Rincon Station & Tunnel

Topographical map of El Rincón and the station site. The 1
One of the oldest stops along the South Pacific Coast Railroad route was known throughout most of its life as Rincon. It was located on a flat clearing midway between Felton and Santa Cruz above the San Lorenzo River.  The location first came into use under the name Summit because of its placement on a rare level plain along an otherwise sharp downhill slope.

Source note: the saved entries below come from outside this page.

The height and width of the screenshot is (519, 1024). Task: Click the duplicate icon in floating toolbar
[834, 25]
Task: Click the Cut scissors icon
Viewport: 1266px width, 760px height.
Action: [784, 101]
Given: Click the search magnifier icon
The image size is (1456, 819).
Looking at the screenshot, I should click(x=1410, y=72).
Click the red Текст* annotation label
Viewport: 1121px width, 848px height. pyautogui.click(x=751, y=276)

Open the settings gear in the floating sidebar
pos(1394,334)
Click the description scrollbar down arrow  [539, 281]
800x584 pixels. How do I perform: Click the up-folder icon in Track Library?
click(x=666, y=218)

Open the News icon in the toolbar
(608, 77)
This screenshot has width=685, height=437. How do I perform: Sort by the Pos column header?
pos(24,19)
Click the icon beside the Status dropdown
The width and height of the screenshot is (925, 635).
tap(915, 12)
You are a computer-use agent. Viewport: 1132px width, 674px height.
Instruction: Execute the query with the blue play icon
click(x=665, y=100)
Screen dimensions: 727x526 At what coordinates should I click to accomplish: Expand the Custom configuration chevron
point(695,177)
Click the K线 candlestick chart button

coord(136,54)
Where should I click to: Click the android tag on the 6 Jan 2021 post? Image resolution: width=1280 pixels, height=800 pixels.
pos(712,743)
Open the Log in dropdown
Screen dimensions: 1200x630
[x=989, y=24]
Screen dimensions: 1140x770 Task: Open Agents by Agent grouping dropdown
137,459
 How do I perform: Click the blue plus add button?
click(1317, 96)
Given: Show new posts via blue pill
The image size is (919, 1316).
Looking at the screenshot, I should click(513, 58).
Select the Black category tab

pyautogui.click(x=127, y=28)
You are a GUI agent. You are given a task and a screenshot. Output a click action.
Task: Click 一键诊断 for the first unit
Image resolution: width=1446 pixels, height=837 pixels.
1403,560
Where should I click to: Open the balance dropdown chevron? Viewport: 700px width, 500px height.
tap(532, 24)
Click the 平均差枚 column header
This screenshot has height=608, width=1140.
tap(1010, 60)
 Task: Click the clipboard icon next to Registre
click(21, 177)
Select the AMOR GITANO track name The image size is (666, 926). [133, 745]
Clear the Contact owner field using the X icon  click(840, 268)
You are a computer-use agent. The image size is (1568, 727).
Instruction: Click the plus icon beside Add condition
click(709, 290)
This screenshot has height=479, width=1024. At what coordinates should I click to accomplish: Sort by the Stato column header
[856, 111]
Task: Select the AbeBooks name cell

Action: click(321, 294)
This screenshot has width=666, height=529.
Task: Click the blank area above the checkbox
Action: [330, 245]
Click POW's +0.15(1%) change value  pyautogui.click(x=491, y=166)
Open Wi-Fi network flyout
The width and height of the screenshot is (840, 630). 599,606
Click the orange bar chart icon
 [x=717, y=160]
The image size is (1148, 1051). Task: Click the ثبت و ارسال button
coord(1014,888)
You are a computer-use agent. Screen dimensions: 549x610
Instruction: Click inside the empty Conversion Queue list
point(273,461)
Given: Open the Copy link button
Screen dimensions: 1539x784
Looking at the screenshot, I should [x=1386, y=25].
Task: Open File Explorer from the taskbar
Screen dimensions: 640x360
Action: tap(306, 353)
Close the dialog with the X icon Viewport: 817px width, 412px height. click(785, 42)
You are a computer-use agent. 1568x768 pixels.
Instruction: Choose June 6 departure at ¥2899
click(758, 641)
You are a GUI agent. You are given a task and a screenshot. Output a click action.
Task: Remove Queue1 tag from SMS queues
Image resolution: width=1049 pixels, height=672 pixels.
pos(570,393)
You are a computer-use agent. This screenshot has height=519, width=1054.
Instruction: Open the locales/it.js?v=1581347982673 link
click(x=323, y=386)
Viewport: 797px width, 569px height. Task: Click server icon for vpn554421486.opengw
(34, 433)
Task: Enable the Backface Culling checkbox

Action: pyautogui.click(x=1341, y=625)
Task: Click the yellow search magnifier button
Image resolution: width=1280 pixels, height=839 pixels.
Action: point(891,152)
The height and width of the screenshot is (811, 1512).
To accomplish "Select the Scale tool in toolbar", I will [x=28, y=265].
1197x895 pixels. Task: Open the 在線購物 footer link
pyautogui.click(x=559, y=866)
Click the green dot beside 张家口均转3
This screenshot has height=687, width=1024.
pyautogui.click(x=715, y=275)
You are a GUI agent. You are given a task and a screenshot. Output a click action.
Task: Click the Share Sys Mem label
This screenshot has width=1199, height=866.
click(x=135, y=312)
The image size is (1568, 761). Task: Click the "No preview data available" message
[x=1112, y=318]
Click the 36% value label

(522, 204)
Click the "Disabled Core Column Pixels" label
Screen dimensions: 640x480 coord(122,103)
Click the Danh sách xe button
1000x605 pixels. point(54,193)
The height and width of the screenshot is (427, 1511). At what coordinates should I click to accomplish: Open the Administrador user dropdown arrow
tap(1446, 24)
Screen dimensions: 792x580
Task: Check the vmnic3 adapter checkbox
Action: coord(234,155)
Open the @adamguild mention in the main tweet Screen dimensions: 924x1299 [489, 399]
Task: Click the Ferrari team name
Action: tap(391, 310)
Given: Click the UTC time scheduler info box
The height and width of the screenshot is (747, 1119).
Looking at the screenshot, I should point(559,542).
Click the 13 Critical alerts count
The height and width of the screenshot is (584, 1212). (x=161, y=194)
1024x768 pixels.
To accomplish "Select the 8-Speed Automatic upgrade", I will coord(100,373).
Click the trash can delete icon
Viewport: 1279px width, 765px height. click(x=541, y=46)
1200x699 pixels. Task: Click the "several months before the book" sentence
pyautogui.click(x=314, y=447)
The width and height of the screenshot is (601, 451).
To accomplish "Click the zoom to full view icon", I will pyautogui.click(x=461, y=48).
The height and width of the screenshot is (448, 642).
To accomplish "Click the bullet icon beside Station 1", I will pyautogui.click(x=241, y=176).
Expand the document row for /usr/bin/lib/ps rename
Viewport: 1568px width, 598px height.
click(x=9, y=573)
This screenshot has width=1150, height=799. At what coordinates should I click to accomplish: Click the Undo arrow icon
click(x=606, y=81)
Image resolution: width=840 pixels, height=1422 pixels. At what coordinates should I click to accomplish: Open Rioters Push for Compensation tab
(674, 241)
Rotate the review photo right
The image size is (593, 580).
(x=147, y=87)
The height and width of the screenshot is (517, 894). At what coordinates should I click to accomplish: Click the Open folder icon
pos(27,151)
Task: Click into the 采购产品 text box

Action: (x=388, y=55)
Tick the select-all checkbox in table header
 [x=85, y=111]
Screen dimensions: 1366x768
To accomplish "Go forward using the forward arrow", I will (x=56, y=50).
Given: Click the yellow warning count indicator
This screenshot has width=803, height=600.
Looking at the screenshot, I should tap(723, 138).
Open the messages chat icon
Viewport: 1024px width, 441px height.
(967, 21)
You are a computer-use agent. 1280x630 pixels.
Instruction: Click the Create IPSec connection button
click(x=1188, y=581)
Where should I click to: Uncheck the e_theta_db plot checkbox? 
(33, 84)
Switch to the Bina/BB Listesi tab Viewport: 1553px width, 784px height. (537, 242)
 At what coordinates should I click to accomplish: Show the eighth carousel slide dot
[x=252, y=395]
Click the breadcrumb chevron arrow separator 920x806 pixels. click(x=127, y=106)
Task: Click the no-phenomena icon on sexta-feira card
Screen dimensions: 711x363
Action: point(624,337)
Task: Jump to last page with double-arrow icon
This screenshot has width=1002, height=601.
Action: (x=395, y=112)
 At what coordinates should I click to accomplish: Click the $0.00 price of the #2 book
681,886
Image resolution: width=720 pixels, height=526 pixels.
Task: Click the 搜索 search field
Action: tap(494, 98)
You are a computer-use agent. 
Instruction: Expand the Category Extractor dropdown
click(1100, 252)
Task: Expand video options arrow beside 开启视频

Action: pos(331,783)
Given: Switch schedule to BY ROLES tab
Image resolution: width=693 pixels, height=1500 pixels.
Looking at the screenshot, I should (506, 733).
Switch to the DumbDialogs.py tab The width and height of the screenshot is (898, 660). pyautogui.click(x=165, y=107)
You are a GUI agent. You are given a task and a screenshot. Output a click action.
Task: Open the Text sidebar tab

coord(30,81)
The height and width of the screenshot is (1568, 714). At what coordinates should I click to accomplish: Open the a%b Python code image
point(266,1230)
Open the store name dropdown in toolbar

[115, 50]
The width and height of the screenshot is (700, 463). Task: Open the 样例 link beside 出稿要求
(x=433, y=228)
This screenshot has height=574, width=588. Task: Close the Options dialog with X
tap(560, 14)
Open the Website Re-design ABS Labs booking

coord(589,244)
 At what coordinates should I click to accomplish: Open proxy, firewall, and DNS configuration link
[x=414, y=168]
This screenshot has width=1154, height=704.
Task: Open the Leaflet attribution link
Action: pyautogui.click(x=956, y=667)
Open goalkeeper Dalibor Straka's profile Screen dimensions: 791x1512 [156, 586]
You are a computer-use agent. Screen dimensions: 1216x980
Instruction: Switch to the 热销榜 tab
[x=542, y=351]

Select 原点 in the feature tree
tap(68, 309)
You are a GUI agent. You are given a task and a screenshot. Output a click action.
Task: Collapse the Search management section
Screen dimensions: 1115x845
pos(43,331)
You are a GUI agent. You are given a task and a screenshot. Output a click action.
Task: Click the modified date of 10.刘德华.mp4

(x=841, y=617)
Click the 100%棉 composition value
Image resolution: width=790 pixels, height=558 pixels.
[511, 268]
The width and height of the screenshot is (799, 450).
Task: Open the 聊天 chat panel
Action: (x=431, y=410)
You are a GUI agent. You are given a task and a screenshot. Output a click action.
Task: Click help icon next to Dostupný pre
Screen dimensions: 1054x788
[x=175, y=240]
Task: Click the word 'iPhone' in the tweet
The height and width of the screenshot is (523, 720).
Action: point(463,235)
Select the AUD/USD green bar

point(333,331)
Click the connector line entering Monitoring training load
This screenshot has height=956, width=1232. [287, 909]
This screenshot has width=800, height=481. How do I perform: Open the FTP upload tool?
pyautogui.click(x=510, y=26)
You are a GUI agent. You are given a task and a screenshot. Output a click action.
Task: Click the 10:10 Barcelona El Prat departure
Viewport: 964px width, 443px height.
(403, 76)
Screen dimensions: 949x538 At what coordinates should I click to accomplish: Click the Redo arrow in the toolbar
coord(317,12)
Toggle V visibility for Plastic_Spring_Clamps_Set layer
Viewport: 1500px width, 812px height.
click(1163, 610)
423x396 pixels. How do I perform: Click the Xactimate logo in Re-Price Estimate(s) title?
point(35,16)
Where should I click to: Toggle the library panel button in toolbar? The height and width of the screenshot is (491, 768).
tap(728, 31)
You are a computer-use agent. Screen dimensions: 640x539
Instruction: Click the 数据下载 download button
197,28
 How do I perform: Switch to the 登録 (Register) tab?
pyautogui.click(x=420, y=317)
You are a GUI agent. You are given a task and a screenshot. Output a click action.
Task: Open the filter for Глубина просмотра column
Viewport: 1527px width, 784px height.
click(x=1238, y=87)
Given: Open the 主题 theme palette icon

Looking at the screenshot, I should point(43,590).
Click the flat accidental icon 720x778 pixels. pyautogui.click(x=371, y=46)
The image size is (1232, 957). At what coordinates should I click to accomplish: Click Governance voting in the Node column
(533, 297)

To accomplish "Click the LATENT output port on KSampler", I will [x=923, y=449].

The name "Rincon" is an Anglicized shortening of the name of the rancho, Rancho la Cañada del Rincón en el Rio San Lorenzo de Santa Cruz. In English, that name roughly translates to "Ranch in the Gorge of the Bend in the San Lorenzo River of Santa Cruz." A mouthful to be sure. This bend still exists, just north of Paradise Park along the river. When the Santa Cruz & Felton Railroad began grading the line through the mountains in 1874, a siding and station were created under the name El Rincón. When the first official SC&F RR maps were produced the name had already become Summit, although the site was the summit of no hill. When the South Pacific Coast purchased all the rights to the SC&F RR in 1879, it renamed the location Rincón.


The station first appeared on a passenger timetable in 1883 under the name Summit and located 76.9 miles south of San Francisco via Alameda Point. By 1889, the name was Rincon and its distance to San Francisco was revised to 77 miles. A few years later, it had balanced at 76.8 miles. It appeared off and on the timetables through from the 1890s to 1932 when it made a penultimate appearance. This matches evidence that the station was still in use in 1929. It made its final appearance on the proposed 1940 timetable between Big Trees and Eblis. The site was used mostly as a siding during its early years, with the 1899 Station Book noting it as having a full service water tower siding station and a platform on the right, but it was probably little used in this time except to give trains a rest and perhaps as a minor picnicking stop for impatient tourists eager to view the Redwoods.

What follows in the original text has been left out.